Lendl aware of challenges

Andy Murray's coach Ivan Lendl accepts it will be as difficult as ever for the Scot to win titles next year.

After a successful year, many will see Murray as being at the peak of his game and hopeful that next season will bring long-awaited glory for the Scot.

However, Lendl has warned that with the world's top four now likely to be back in action, with Rafael Nadal having returned to training after a season-halting knee injury, the task would not be easy in the slightest.

The Czech-American who led Murray to both the Olympic gold and US Open title this year, emphasised how difficult it would be to win back-to-back Grand Slams at the Australian Open, as competition nowadays is so great.

Having coached Murray for almost a year, Lendl understands the event in Melbourne in January will be extremely challenging.

The former world number said: "Tennis is a very difficult sport to win these days with the likes of (Novak) Djokovic, (Roger) Federer and (Rafael) Nadal and Andy in that group -- it's very, very difficult to succeed."

This year's Grand Slams were shared amongst the top four players, signifying how high the level of talent and skill is on the tennis circuit.

With such exceptional competition within men's tennis it has been suggested that the current era is the greatest ever seen. However, Lendl is unsure about this claim and the idea of comparing the sport over such long periods of time.

He added: "I think you can look at many eras in the game and say there have been many good players at the same time. You can look at the early Eighties with Connors, McEnroe, Bjorg and myself, and compare it to the Sixties and

early Seventies with all the Australians there.

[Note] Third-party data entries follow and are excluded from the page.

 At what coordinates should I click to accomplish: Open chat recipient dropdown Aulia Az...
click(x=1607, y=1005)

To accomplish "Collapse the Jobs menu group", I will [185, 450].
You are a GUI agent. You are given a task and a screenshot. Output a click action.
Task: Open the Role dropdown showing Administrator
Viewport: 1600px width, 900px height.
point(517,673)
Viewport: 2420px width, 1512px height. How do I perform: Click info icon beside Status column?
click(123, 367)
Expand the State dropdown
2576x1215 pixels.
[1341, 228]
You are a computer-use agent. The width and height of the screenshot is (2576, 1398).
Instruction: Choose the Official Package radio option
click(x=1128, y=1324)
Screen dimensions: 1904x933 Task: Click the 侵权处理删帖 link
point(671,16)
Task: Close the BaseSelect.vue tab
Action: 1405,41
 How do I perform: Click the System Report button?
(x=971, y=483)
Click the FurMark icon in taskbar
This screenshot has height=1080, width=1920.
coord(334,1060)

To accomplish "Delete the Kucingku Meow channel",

"I don't think you should be comparing one era to the other because it's just not comparable."

Despite this view though, the coach was still adamant that had he played Murray while still in his prime, the Scot would triumph without a doubt.

"He would kill me," Lendl said. "All you have to do is look at the sports where you can measure times - look at swimming, look at track and field and compare the times you had 30 years ago to the times today."